= Extracted data =
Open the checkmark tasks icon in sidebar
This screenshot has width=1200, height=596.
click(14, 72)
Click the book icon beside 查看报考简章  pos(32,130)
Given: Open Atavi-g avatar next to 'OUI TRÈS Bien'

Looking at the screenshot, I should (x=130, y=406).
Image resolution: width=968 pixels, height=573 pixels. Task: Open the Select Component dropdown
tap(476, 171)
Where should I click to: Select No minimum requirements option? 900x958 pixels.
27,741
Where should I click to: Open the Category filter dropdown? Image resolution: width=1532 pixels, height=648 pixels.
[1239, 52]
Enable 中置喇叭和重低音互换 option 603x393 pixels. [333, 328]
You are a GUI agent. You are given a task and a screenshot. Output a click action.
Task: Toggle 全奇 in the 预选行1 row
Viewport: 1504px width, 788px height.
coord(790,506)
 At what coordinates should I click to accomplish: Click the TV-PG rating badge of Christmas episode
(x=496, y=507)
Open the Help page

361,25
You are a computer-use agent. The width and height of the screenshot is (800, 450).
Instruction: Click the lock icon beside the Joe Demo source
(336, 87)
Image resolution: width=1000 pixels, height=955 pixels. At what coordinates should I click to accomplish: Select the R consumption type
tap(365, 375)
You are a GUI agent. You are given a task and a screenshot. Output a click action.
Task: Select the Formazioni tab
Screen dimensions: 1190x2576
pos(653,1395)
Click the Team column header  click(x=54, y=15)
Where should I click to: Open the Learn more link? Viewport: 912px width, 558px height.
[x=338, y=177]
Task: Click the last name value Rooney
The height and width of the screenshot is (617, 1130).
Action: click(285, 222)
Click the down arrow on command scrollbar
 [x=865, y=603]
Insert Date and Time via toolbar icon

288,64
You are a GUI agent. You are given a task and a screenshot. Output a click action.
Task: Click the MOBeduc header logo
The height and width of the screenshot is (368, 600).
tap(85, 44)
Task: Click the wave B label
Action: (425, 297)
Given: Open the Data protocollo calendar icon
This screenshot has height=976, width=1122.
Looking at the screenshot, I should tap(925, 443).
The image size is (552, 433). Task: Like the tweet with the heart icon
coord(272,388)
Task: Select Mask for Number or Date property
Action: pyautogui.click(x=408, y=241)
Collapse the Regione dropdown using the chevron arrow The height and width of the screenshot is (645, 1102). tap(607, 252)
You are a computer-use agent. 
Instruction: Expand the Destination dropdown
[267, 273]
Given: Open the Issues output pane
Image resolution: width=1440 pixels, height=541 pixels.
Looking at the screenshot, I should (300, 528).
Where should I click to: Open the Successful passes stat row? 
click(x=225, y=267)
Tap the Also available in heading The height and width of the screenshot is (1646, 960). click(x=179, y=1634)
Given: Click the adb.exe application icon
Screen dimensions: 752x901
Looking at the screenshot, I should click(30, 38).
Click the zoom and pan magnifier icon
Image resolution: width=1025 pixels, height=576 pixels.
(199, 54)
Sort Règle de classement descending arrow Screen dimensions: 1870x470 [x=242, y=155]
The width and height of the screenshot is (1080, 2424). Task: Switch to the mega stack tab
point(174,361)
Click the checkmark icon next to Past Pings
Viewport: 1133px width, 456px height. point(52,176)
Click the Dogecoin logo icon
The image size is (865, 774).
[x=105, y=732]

= Exercise aim =
Please give back every line of the listing exactly as it stands.

= Result of the exercise =
Open the checkmark tasks icon in sidebar
This screenshot has width=1200, height=596.
click(14, 72)
Click the book icon beside 查看报考简章  pos(32,130)
Given: Open Atavi-g avatar next to 'OUI TRÈS Bien'

Looking at the screenshot, I should (x=130, y=406).
Image resolution: width=968 pixels, height=573 pixels. Task: Open the Select Component dropdown
tap(476, 171)
Where should I click to: Select No minimum requirements option? 900x958 pixels.
27,741
Where should I click to: Open the Category filter dropdown? Image resolution: width=1532 pixels, height=648 pixels.
[1239, 52]
Enable 中置喇叭和重低音互换 option 603x393 pixels. [333, 328]
You are a GUI agent. You are given a task and a screenshot. Output a click action.
Task: Toggle 全奇 in the 预选行1 row
Viewport: 1504px width, 788px height.
coord(790,506)
 At what coordinates should I click to accomplish: Click the TV-PG rating badge of Christmas episode
(x=496, y=507)
Open the Help page

361,25
You are a computer-use agent. The width and height of the screenshot is (800, 450).
Instruction: Click the lock icon beside the Joe Demo source
(336, 87)
Image resolution: width=1000 pixels, height=955 pixels. At what coordinates should I click to accomplish: Select the R consumption type
tap(365, 375)
You are a GUI agent. You are given a task and a screenshot. Output a click action.
Task: Select the Formazioni tab
Screen dimensions: 1190x2576
pos(653,1395)
Click the Team column header  click(x=54, y=15)
Where should I click to: Open the Learn more link? Viewport: 912px width, 558px height.
[x=338, y=177]
Task: Click the last name value Rooney
The height and width of the screenshot is (617, 1130).
Action: click(285, 222)
Click the down arrow on command scrollbar
 [x=865, y=603]
Insert Date and Time via toolbar icon

288,64
You are a GUI agent. You are given a task and a screenshot. Output a click action.
Task: Click the MOBeduc header logo
The height and width of the screenshot is (368, 600).
tap(85, 44)
Task: Click the wave B label
Action: (425, 297)
Given: Open the Data protocollo calendar icon
This screenshot has height=976, width=1122.
Looking at the screenshot, I should tap(925, 443).
The image size is (552, 433). Task: Like the tweet with the heart icon
coord(272,388)
Task: Select Mask for Number or Date property
Action: pyautogui.click(x=408, y=241)
Collapse the Regione dropdown using the chevron arrow The height and width of the screenshot is (645, 1102). tap(607, 252)
You are a computer-use agent. 
Instruction: Expand the Destination dropdown
[267, 273]
Given: Open the Issues output pane
Image resolution: width=1440 pixels, height=541 pixels.
Looking at the screenshot, I should (300, 528).
Where should I click to: Open the Successful passes stat row? 
click(x=225, y=267)
Tap the Also available in heading The height and width of the screenshot is (1646, 960). click(x=179, y=1634)
Given: Click the adb.exe application icon
Screen dimensions: 752x901
Looking at the screenshot, I should click(30, 38).
Click the zoom and pan magnifier icon
Image resolution: width=1025 pixels, height=576 pixels.
(199, 54)
Sort Règle de classement descending arrow Screen dimensions: 1870x470 [x=242, y=155]
The width and height of the screenshot is (1080, 2424). Task: Switch to the mega stack tab
point(174,361)
Click the checkmark icon next to Past Pings
Viewport: 1133px width, 456px height. point(52,176)
Click the Dogecoin logo icon
The image size is (865, 774).
[x=105, y=732]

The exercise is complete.